Log-ratio plot for perpetrator domestic violence identifications in the Netherlands 2009; solid line corresponds to the weighted least-squares nonlinear model

The question arises to which extent the boundary problem occurs if it is known that the data come from a negative-binomial distribution. In a simulation, 100 counts were sampled from a negative-binomial with event parameter \(p=0.5\) and shape parameter \(k=2\). Zero-counts were truncated and a regression line estimated. In 100 replications, 24 % of the intercept estimates were negative indicating a boundary problem. If \(k=2\) (doubling the variance) this percentage goes down to 12 %. If \(k=1\) and \(p=0.3\) (decreasing the variance) the percentage of boundary problem occurrence goes up to 35 %. These simple simulations indicate that the boundary problem is by far not negligible. As mentioned previously, standard software is unable to deliver estimates in these situations whereas the ratio plot is able to provide some valuable insights on the occurrence of a potential boundary problem.

4 The failure of the beta-binomial

We now consider the situation that the number of trapping/identification occasions T is known. Then it is natural to consider the binomial

$$\begin{aligned} p_x= {T \atopwithdelims ()x} \theta ^x (1-\theta )^{T-x} \end{aligned}$$
(7)

as potential distribution for the count X of identifications per unit out of T. The associated ratio plot uses \(a_x={T \atopwithdelims ()x}\), so that

$$\begin{aligned} r_x=\frac{x+1}{T-x}p_{x+1}/p_x =\theta /(1-\theta ) \end{aligned}$$

becomes a straight line. Note that \(r_x{/}(1+r_x) =\theta \) so that \(\log r_x\) represents the canonical logit link-function. In Fig. 4 we see the ratio plot using \(\hat{r}_x=\frac{x+1}{T-x}f_{x+1}{/}f_x\) for 100, 000 replications from a binomial with size parameter 8 and event parameter \(\theta =0.4\); mainly for scaling purposes we are showing the graph \(x \rightarrow \hat{r}_x{/}(1+\hat{r}_x)\). There is clear evidence of a horizontal line with intercept \(\hat{\theta }= 0.4\).

....

Can you reproduce the passage on ratio plots above, word for word, between "The question arises" and "potential boundary problem.", inclusive?

PROVIDED DATA ▸

....

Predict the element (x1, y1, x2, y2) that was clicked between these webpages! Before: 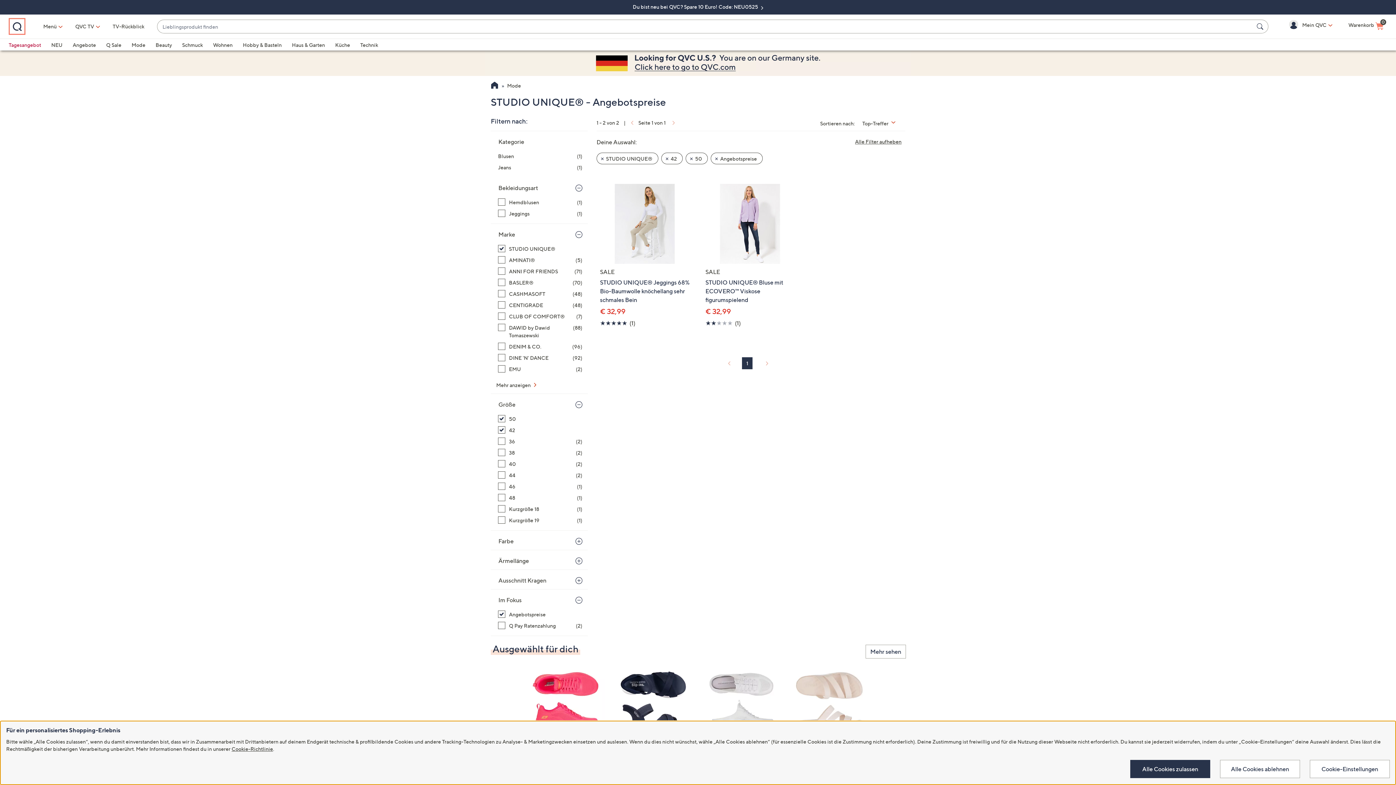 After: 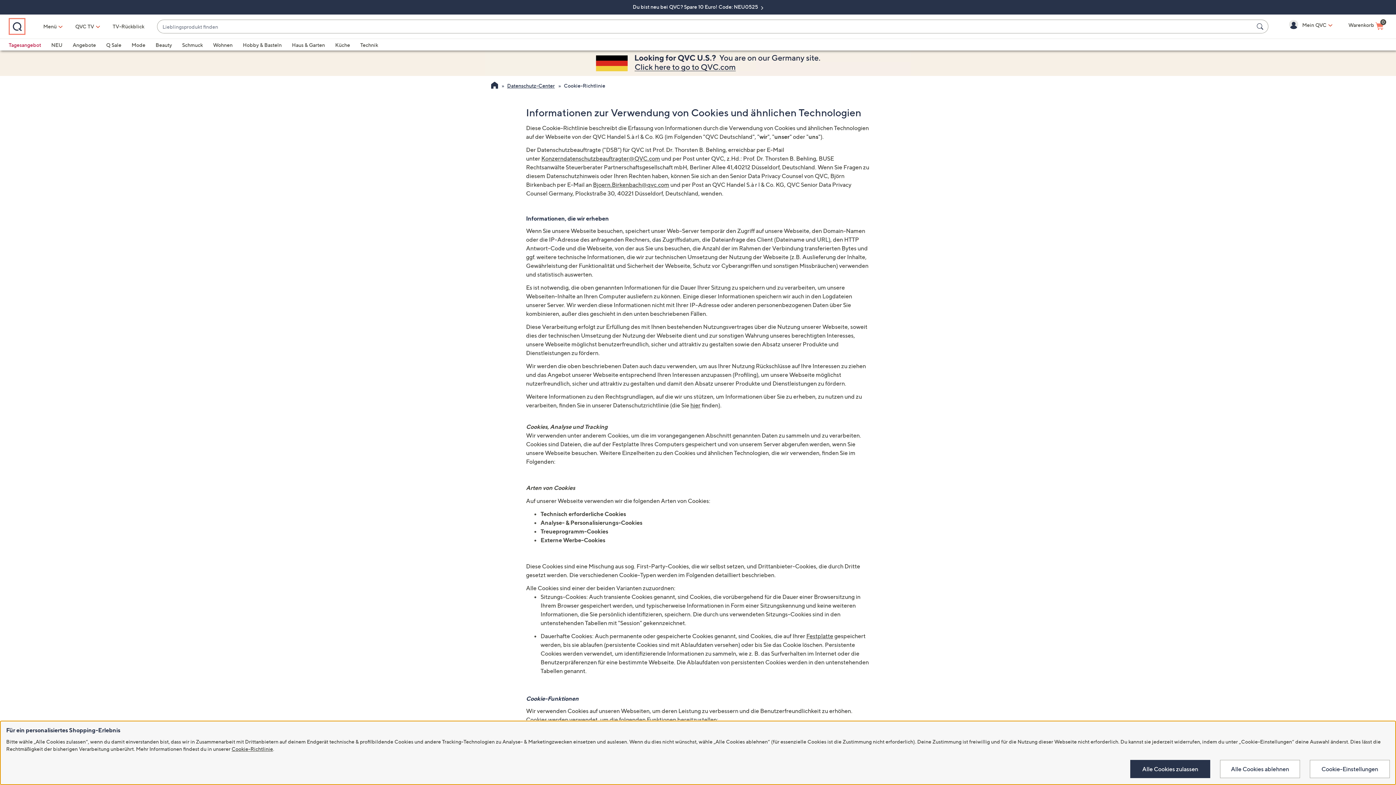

....

SOLVED PROBLEM ▸
The question arises to which extent the boundary problem occurs if it is known that the data come from a negative-binomial distribution. In a simulation, 100 counts were sampled from a negative-binomial with event parameter \(p=0.5\) and shape parameter \(k=2\). Zero-counts were truncated and a regression line estimated. In 100 replications, 24 % of the intercept estimates were negative indicating a boundary problem. If \(k=2\) (doubling the variance) this percentage goes down to 12 %. If \(k=1\) and \(p=0.3\) (decreasing the variance) the percentage of boundary problem occurrence goes up to 35 %. These simple simulations indicate that the boundary problem is by far not negligible. As mentioned previously, standard software is unable to deliver estimates in these situations whereas the ratio plot is able to provide some valuable insights on the occurrence of a potential boundary problem.